─── SUPPLIED TEXT

A companion blog, The Metacognition Project, has been created to focus specifically on metacognition and related consciousness processes. Newest essay on TMP: Goals and Problems, part two

Saturday, March 14, 2009

Living Well in Specieshood

I ended the last essay with these words: “No, the goal of life is not to live long, but to live well in the fullness of specieshood.”  As I reread the words I realized that a root understanding is hidden in them.  For all other animals the goal of life is to live long – at least long enough to reproduce in some abundance.  The Living System of Order communicates across generations only through the DNA/protein nexus, and only in that limited and relatively unsubtle vocabulary. 

The human species has two fully functioning systems of order to please, each with its own properties and powers.  In our origin, the Consciousness System of Order received its designs from our living order relationships to the environment.  The CSO was a specialized adaptation that gave us great – unprecedented – power in the environment.  Environmental processes and events could be rendered as symbols around which stories would be woven.  The details of the stories did not matter in themselves, but the consequences on community behavior in the environment could be given a detail of control and speed of change orders of magnitude greater than any other creature.  A change in behavior or new physical device that would require a hundred or more generations in the DNA/protein nexus of biological evolution could, by the modification of “story,” spread through a community and a community of communities in a few years or months, even days. 

The only “adaptation” in earth’s history that became an independent system of order with its own information selection, storage and implementation designs was life itself.  But after four billion years, biological evolution had stumbled on to another.

──────
─── DATA UNDER STUDY

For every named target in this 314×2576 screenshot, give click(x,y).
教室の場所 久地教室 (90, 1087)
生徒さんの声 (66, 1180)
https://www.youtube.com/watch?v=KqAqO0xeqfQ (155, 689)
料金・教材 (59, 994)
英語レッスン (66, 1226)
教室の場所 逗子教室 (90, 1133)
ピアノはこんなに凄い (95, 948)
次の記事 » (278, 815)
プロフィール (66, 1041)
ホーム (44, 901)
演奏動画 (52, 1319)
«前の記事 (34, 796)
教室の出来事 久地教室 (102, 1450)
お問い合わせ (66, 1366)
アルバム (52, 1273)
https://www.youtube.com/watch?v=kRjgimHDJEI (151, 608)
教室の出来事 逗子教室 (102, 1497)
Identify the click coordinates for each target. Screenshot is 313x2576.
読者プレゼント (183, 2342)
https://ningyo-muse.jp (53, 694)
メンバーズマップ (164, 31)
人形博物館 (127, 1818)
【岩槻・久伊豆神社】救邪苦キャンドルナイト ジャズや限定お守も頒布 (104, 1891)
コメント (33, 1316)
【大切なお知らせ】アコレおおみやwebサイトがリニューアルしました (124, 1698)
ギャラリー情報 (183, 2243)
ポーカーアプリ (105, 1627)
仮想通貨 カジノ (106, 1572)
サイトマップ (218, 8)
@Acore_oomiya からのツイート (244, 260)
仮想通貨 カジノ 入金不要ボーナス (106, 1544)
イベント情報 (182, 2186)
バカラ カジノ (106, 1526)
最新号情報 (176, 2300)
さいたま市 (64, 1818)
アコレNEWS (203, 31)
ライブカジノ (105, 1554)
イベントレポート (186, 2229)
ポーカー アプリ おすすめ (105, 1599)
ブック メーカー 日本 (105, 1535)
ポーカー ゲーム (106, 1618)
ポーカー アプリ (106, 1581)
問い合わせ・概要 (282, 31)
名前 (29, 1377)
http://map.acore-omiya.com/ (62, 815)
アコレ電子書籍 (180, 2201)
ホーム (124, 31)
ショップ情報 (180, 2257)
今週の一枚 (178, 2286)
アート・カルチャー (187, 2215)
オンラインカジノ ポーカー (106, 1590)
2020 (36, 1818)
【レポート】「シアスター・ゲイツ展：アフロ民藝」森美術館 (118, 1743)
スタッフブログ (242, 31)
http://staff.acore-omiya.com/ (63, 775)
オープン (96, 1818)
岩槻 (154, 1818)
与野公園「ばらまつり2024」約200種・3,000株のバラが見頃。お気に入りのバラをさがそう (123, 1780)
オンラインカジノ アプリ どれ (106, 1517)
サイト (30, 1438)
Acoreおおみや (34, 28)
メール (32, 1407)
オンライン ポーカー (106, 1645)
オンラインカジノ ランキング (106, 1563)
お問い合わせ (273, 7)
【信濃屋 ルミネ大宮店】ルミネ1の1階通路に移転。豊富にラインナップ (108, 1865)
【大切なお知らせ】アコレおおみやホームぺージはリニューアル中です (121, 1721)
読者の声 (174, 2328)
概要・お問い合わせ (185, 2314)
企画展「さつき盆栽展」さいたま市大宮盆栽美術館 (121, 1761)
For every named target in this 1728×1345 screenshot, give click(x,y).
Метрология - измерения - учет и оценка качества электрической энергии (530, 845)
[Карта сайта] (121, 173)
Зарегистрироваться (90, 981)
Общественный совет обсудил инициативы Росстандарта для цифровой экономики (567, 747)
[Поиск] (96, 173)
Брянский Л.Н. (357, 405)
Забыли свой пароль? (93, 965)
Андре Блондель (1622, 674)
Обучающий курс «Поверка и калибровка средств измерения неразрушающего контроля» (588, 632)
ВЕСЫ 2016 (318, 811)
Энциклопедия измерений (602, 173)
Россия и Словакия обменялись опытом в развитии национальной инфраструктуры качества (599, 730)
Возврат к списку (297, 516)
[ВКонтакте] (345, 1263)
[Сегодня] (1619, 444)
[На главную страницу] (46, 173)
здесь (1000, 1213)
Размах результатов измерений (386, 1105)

──────

WORK TO COMPLETE —
• a. The essay on specieshood describes the designs that an independent system of order has. List each of these designs.
• b. In the essay on specieshood, what is the goal of life for all animals other than humans?

COMPLETED EXERCISE —
• a. Information selection, storage, and implementation

• b. To live long, at least long enough to reproduce in some abundance.